Arrange the records below as a Markdown table with the columns Row and Line: number each non-blank line in order and put its text beside the number. Leave the pictures out of the answer.

* START *

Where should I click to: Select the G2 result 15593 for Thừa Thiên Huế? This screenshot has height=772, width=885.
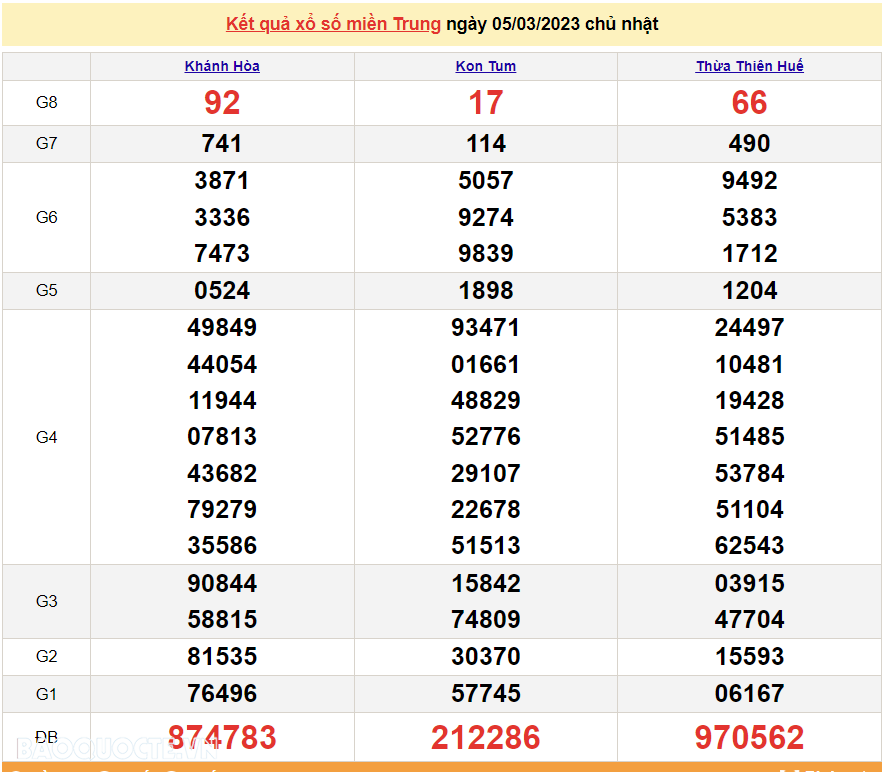[x=750, y=657]
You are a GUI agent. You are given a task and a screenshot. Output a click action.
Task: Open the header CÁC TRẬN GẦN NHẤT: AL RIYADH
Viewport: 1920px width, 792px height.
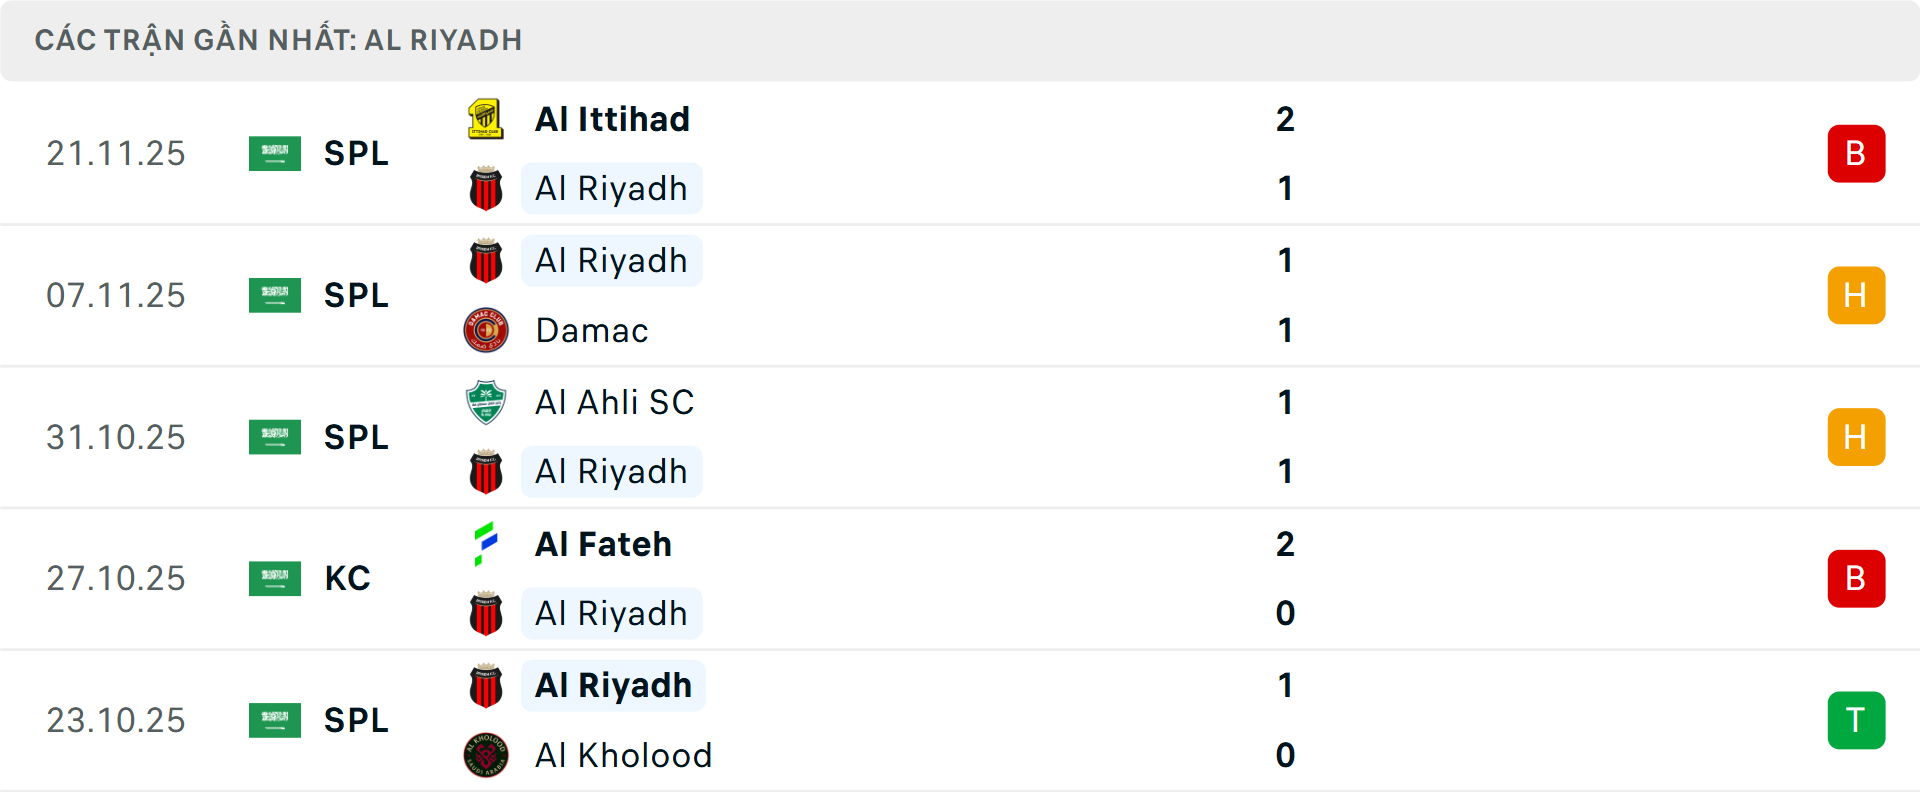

* END *

▶ THE OUTPUT:
| Row | Line |
|---|---|
| 1 | Where should I click to: Select the G2 result 15593 for Thừa Thiên Huế? This screenshot has height=772, width=885. |
| 2 | [x=750, y=657] |
| 3 | You are a GUI agent. You are given a task and a screenshot. Output a click action. |
| 4 | Task: Open the header CÁC TRẬN GẦN NHẤT: AL RIYADH |
| 5 | Viewport: 1920px width, 792px height. |